(Stored dataset entries)
— START —

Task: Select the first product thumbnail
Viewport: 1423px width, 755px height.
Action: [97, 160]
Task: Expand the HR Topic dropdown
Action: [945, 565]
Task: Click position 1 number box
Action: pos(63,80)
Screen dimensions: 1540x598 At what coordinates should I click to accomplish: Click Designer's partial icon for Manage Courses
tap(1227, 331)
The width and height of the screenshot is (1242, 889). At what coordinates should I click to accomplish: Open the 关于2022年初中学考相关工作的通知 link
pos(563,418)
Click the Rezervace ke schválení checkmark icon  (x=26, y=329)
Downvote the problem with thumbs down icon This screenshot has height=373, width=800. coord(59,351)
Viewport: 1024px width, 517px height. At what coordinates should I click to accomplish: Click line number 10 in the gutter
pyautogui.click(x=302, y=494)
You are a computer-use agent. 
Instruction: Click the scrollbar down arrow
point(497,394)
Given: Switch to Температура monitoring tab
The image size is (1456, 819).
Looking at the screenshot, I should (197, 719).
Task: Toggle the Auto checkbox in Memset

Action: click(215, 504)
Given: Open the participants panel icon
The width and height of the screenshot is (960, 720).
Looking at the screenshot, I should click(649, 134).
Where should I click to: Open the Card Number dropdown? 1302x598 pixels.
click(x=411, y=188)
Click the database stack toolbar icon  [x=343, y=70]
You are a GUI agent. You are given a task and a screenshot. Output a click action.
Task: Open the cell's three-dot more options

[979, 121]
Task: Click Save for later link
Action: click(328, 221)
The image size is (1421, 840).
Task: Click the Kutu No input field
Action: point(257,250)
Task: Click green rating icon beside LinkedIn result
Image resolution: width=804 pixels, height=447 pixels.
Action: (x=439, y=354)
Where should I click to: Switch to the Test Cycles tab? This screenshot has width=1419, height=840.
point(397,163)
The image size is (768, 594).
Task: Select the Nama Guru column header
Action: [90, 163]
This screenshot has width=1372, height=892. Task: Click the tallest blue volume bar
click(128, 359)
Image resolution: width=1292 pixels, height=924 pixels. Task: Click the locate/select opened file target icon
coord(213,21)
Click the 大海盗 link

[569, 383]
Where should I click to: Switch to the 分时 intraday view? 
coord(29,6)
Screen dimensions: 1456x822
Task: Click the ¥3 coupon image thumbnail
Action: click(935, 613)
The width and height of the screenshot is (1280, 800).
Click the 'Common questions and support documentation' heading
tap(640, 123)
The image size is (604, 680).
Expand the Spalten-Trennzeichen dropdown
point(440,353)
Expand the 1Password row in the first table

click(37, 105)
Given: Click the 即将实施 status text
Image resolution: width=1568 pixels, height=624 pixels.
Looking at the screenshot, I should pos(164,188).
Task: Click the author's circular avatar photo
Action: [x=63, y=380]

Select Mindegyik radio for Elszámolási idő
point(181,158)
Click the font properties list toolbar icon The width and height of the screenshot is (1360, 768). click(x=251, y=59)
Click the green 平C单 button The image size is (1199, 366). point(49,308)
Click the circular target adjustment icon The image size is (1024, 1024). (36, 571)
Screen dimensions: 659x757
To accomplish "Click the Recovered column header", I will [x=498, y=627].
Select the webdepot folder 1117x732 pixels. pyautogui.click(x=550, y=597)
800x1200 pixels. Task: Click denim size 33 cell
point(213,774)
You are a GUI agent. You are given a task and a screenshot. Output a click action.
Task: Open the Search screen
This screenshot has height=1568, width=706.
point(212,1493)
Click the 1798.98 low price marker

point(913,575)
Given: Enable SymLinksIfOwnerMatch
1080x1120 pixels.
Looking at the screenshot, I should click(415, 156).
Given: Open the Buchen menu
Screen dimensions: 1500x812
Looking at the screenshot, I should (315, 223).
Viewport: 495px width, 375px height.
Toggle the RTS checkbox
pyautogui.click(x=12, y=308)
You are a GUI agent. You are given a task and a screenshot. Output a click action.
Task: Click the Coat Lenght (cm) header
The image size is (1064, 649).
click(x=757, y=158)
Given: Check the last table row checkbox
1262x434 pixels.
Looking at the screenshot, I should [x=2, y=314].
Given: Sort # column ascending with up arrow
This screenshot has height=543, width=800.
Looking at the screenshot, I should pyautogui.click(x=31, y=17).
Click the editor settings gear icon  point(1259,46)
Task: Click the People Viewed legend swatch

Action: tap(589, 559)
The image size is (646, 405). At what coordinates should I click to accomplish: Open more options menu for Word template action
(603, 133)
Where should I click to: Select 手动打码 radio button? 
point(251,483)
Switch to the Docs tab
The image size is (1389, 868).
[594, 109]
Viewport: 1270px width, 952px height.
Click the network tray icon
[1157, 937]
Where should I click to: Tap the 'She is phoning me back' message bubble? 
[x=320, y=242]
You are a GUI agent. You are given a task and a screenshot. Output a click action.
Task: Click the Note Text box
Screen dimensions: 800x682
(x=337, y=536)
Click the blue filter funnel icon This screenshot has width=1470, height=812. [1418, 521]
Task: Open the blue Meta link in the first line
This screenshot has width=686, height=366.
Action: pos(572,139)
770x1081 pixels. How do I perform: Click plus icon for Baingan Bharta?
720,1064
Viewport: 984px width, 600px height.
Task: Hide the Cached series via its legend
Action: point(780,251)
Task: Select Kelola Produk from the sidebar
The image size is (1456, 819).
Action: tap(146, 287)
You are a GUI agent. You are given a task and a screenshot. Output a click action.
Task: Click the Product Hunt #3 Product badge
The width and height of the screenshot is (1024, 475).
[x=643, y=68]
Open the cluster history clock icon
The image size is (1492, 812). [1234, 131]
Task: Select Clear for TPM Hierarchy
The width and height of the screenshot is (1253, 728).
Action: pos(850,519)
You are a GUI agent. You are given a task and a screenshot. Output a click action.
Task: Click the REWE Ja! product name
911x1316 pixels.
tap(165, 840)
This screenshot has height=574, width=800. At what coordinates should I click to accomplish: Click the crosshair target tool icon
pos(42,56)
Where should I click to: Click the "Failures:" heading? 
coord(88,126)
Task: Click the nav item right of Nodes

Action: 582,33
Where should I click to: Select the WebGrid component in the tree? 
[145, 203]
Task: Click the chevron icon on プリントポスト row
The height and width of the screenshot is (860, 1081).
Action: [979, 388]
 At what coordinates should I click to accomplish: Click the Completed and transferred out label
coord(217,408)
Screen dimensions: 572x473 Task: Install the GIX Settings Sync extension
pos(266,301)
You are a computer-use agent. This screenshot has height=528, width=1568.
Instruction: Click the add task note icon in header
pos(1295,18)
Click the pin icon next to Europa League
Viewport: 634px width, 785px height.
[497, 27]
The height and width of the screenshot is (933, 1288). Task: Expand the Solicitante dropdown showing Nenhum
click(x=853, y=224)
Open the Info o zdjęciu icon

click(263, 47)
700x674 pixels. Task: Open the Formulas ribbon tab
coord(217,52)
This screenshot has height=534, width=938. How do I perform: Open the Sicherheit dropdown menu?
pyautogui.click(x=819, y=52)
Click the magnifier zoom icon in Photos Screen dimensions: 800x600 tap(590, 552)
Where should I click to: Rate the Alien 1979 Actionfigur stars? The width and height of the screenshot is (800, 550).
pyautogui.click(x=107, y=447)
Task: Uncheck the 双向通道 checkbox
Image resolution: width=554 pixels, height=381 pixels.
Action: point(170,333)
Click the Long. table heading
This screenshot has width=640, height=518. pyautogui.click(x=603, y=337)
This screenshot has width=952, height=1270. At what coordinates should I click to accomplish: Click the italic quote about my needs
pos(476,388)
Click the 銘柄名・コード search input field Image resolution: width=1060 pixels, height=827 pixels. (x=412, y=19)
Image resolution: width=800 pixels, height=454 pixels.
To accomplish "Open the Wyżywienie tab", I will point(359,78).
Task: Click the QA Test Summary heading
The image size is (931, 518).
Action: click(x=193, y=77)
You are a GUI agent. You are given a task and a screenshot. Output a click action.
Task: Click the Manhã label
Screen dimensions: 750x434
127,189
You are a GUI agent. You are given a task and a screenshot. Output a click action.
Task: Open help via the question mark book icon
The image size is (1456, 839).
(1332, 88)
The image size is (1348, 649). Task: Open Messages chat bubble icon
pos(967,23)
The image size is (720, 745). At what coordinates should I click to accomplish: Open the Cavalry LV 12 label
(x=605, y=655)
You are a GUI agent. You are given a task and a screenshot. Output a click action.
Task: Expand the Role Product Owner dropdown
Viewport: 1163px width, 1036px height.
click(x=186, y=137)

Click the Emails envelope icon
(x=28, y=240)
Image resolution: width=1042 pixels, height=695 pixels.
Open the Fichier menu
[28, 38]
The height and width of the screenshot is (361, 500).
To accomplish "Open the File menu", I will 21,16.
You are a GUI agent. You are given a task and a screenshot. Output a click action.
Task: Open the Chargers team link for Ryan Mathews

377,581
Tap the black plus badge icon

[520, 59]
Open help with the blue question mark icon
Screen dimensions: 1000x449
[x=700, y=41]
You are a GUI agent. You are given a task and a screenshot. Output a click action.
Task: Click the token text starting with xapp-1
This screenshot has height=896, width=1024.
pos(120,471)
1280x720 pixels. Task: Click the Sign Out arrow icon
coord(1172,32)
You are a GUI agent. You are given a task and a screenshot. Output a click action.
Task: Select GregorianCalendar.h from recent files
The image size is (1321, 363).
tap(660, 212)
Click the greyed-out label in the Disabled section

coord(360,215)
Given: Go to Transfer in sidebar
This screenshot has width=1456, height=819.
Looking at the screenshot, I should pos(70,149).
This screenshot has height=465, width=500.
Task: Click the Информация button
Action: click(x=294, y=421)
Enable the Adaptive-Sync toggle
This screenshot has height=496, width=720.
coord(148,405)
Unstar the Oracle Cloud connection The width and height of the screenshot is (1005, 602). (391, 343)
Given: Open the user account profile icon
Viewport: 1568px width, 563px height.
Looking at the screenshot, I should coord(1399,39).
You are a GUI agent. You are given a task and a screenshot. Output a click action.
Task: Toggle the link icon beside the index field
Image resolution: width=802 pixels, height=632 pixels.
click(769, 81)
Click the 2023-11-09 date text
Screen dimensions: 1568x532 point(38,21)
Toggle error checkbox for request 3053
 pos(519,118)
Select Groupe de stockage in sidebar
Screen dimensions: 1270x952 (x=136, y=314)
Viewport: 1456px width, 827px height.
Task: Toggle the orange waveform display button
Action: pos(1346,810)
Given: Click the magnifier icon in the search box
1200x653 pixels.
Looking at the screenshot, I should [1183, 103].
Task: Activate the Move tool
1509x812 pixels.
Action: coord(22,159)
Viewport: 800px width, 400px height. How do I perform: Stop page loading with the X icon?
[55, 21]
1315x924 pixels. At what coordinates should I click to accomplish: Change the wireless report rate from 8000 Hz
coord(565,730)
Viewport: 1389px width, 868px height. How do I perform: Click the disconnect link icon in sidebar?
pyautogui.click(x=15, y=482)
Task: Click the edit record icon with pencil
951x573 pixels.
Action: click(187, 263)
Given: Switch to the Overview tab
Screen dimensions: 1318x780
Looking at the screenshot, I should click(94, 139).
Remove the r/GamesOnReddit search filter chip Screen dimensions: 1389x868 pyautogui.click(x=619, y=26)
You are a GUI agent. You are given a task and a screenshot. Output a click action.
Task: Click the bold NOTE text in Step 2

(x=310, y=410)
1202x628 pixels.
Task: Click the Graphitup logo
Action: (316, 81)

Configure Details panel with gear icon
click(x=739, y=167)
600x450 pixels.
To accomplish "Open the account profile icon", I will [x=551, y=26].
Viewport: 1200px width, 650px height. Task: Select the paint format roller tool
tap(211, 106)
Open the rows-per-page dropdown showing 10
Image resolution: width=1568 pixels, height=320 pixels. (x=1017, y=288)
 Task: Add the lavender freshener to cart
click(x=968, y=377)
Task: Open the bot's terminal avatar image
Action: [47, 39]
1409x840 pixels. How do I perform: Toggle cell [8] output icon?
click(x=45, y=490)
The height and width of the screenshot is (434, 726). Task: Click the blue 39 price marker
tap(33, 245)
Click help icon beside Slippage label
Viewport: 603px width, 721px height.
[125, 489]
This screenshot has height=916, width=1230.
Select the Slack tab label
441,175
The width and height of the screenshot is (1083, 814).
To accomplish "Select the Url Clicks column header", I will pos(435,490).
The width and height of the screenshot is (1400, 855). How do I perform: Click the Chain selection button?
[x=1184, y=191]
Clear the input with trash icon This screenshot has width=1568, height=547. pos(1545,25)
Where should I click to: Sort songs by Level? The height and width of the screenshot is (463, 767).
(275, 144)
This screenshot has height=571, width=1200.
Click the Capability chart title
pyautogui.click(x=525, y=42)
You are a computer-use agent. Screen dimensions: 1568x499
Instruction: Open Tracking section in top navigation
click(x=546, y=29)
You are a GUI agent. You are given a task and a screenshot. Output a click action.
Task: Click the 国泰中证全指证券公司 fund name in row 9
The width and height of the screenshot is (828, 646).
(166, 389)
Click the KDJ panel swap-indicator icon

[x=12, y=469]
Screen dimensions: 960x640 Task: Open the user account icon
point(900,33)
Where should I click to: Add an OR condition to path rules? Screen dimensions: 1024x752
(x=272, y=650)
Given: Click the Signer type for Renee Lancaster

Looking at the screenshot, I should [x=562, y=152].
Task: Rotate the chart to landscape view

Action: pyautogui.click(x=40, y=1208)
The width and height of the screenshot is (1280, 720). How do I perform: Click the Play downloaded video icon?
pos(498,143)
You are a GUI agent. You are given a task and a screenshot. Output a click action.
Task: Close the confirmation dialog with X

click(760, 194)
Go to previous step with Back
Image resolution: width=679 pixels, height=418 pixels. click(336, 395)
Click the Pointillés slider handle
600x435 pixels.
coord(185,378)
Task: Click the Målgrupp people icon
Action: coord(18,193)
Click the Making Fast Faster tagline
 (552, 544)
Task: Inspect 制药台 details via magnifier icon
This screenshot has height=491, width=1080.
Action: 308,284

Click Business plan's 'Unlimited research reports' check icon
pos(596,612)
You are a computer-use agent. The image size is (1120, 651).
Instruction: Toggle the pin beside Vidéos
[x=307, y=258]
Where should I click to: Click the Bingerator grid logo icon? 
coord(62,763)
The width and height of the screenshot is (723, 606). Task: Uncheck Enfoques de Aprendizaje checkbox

— END —

● The exercise
Format the entries starting at the line that contains "Given: Sort # column ascending with up arrow" and ending at the line that contains "Action: tap(589, 559)" as a Markdown table. Use the columns Row and Line, with one row per line and blank lines left out.

● Expected output
| Row | Line |
|---|---|
| 1 | Given: Sort # column ascending with up arrow |
| 2 | This screenshot has height=543, width=800. |
| 3 | Looking at the screenshot, I should pyautogui.click(x=31, y=17). |
| 4 | Click the editor settings gear icon  point(1259,46) |
| 5 | Task: Click the People Viewed legend swatch |
| 6 | Action: tap(589, 559) |